▶ _What you will do_:
In the records below, find the line containing "Koszyk (1174, 131)"; give it again exactly, along with every line that follows, and nothing else.

(Saved entries)
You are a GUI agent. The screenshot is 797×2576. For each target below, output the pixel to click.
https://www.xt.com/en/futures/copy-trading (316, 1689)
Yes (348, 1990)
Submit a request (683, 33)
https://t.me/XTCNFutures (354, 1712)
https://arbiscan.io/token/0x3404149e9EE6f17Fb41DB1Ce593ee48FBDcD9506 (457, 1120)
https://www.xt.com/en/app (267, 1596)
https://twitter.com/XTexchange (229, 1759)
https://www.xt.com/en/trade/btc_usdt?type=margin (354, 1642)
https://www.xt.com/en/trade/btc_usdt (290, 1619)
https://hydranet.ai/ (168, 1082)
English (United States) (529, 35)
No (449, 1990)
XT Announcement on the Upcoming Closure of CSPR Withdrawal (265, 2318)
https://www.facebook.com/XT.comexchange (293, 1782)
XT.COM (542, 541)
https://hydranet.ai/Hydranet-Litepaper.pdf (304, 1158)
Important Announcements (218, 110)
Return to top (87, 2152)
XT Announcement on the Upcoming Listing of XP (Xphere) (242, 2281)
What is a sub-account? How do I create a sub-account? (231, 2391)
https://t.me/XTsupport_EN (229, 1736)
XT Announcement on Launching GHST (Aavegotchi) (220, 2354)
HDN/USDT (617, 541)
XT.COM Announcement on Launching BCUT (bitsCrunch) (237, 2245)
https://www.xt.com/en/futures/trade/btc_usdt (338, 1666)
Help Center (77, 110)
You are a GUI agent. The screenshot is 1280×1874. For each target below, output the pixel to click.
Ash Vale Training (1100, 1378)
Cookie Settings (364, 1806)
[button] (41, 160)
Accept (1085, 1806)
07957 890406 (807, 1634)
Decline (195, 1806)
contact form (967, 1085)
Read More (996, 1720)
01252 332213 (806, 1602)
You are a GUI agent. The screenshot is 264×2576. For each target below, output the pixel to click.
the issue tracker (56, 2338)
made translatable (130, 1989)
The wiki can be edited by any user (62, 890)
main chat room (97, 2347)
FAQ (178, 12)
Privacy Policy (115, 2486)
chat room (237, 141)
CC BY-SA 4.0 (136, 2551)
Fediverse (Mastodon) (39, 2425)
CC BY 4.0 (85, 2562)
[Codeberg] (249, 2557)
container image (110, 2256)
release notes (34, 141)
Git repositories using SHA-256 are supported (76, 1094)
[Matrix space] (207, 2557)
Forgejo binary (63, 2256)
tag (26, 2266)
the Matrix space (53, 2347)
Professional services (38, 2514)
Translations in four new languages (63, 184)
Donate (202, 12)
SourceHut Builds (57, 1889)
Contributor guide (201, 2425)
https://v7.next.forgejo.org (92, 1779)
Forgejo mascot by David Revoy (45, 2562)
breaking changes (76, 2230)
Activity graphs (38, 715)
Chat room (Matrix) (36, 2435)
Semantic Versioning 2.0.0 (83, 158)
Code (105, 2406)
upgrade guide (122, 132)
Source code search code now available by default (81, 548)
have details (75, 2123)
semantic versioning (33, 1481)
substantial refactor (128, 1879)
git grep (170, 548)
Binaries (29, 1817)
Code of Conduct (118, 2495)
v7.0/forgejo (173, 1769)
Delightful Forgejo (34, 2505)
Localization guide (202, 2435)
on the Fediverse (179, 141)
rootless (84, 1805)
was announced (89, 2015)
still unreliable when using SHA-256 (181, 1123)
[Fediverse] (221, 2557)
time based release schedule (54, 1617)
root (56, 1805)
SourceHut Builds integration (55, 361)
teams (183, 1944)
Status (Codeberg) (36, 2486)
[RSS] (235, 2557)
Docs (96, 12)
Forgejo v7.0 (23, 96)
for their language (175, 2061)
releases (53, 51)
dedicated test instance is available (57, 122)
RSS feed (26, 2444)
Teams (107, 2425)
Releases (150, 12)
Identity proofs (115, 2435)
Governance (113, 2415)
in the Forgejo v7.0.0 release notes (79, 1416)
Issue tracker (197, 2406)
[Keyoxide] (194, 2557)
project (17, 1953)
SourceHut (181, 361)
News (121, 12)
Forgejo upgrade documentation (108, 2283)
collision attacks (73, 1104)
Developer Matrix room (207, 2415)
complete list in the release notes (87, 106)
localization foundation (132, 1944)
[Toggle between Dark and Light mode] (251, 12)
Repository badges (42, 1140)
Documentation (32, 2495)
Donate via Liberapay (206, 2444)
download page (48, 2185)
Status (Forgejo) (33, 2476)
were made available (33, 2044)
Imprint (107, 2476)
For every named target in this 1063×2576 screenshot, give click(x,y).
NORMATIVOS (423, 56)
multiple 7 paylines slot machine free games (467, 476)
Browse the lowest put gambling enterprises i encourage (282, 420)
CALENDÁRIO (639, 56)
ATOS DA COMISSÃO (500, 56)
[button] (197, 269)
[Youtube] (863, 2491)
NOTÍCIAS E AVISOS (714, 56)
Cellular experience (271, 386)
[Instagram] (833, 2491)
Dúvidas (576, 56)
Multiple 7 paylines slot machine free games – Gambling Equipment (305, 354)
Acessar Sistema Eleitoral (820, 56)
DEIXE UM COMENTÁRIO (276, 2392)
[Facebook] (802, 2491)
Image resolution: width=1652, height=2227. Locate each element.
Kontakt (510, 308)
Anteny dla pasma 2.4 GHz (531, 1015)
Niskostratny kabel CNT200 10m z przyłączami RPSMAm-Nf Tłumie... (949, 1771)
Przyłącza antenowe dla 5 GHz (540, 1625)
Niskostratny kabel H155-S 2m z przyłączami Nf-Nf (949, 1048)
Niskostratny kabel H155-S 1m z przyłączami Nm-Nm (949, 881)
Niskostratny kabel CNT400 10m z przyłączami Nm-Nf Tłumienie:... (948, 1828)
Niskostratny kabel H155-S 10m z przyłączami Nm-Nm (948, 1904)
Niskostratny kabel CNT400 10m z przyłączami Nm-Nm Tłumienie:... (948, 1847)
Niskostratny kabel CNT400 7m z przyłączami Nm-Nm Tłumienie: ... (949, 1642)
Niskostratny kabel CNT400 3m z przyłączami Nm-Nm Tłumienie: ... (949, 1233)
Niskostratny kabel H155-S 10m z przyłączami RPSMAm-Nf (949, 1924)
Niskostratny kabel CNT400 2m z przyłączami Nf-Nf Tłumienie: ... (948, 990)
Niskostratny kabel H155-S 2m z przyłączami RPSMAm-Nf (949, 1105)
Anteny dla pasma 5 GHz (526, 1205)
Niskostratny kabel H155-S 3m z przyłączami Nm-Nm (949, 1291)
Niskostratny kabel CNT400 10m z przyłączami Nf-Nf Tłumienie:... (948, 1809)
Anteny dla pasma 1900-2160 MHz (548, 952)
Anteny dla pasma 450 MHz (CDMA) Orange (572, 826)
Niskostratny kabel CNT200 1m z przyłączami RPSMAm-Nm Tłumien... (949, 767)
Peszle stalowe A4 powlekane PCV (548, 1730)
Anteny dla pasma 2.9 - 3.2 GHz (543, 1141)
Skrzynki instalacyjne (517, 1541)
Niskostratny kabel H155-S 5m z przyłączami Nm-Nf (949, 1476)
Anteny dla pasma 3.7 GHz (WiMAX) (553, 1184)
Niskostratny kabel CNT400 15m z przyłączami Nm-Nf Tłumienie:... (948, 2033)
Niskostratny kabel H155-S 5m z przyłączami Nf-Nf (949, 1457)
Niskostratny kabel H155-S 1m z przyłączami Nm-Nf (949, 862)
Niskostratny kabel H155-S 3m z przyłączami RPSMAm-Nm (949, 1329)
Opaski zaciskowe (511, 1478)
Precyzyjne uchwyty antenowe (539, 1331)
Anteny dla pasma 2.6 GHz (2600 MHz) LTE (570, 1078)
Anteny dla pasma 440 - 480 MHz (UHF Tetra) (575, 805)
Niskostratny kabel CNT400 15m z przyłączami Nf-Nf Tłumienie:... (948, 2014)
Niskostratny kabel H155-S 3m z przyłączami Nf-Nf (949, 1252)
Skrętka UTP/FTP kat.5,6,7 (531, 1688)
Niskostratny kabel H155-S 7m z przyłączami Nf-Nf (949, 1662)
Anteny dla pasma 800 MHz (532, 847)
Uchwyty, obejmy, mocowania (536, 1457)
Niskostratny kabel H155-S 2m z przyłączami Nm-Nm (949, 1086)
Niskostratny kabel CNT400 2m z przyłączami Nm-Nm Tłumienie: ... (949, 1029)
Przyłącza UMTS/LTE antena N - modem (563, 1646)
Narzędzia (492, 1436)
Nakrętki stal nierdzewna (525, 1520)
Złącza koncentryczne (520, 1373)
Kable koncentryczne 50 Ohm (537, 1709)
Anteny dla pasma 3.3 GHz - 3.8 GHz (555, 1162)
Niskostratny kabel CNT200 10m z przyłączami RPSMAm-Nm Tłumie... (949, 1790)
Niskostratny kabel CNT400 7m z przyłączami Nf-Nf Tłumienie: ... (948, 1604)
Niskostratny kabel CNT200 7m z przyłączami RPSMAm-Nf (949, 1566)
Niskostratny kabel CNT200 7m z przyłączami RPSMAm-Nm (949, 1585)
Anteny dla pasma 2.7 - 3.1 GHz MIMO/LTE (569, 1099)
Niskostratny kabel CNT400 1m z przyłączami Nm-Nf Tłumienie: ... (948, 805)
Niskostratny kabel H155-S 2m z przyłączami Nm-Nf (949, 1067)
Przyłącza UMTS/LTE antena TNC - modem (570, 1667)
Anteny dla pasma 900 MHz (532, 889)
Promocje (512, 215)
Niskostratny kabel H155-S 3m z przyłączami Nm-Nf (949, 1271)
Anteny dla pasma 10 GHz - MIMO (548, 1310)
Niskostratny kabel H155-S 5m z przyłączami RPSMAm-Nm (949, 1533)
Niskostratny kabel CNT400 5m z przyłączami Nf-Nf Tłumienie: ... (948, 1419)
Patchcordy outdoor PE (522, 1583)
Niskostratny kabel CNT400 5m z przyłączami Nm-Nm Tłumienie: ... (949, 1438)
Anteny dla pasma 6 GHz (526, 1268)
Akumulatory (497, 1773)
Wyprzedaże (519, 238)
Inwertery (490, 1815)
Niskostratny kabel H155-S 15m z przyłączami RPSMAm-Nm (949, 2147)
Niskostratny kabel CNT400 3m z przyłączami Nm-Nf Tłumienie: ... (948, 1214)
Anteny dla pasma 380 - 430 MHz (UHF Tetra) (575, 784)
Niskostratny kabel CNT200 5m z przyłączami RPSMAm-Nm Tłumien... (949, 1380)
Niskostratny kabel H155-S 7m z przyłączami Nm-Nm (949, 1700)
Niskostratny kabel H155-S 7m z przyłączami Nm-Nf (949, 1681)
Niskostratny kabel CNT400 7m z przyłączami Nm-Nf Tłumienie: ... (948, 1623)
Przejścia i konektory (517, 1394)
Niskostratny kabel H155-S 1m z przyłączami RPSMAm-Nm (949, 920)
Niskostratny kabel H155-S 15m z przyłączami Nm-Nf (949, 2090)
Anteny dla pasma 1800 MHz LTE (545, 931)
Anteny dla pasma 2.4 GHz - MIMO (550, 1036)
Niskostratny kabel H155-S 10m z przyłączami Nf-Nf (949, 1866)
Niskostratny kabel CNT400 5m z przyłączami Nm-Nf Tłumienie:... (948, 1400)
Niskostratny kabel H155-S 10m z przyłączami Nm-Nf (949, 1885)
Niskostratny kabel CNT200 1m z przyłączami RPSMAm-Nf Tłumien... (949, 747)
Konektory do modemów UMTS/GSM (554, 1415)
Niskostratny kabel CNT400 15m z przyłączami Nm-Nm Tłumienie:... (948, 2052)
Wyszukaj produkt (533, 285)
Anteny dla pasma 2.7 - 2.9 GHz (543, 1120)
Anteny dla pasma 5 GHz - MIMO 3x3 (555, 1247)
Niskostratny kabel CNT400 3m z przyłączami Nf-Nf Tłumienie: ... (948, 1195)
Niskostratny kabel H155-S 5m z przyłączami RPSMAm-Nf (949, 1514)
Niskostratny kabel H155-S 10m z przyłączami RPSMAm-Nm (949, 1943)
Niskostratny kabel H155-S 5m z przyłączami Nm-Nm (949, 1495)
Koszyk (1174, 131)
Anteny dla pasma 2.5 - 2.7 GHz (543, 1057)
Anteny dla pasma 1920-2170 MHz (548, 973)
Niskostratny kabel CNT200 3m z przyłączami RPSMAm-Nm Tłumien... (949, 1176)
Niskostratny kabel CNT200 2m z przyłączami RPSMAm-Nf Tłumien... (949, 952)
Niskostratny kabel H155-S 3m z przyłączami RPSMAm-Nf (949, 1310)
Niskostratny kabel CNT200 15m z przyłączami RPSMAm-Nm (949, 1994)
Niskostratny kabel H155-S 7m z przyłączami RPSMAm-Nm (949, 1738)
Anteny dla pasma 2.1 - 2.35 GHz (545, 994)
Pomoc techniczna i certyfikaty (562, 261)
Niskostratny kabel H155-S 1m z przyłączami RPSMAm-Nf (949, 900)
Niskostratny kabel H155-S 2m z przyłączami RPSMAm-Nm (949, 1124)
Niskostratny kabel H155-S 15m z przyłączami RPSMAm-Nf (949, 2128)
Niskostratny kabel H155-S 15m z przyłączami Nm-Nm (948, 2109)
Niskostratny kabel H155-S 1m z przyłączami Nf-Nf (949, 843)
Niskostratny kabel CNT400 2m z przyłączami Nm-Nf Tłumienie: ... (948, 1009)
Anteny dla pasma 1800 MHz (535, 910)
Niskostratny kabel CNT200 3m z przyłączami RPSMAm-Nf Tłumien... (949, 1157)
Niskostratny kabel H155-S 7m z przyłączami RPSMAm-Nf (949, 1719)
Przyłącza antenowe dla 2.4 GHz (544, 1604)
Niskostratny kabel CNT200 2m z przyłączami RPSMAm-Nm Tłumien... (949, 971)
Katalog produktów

▶ _Result of the task_:
Koszyk (1174, 131)
Anteny dla pasma 2.5 - 2.7 GHz (543, 1057)
Anteny dla pasma 1920-2170 MHz (548, 973)
Niskostratny kabel CNT200 3m z przyłączami RPSMAm-Nm Tłumien... (949, 1176)
Niskostratny kabel CNT200 2m z przyłączami RPSMAm-Nf Tłumien... (949, 952)
Niskostratny kabel H155-S 3m z przyłączami RPSMAm-Nf (949, 1310)
Niskostratny kabel CNT200 15m z przyłączami RPSMAm-Nm (949, 1994)
Niskostratny kabel H155-S 7m z przyłączami RPSMAm-Nm (949, 1738)
Anteny dla pasma 2.1 - 2.35 GHz (545, 994)
Pomoc techniczna i certyfikaty (562, 261)
Niskostratny kabel H155-S 1m z przyłączami RPSMAm-Nf (949, 900)
Niskostratny kabel H155-S 2m z przyłączami RPSMAm-Nm (949, 1124)
Niskostratny kabel H155-S 15m z przyłączami RPSMAm-Nf (949, 2128)
Niskostratny kabel H155-S 15m z przyłączami Nm-Nm (948, 2109)
Niskostratny kabel H155-S 1m z przyłączami Nf-Nf (949, 843)
Niskostratny kabel CNT400 2m z przyłączami Nm-Nf Tłumienie: ... (948, 1009)
Anteny dla pasma 1800 MHz (535, 910)
Niskostratny kabel CNT200 3m z przyłączami RPSMAm-Nf Tłumien... (949, 1157)
Niskostratny kabel H155-S 7m z przyłączami RPSMAm-Nf (949, 1719)
Przyłącza antenowe dla 2.4 GHz (544, 1604)
Niskostratny kabel CNT200 2m z przyłączami RPSMAm-Nm Tłumien... (949, 971)
Katalog produktów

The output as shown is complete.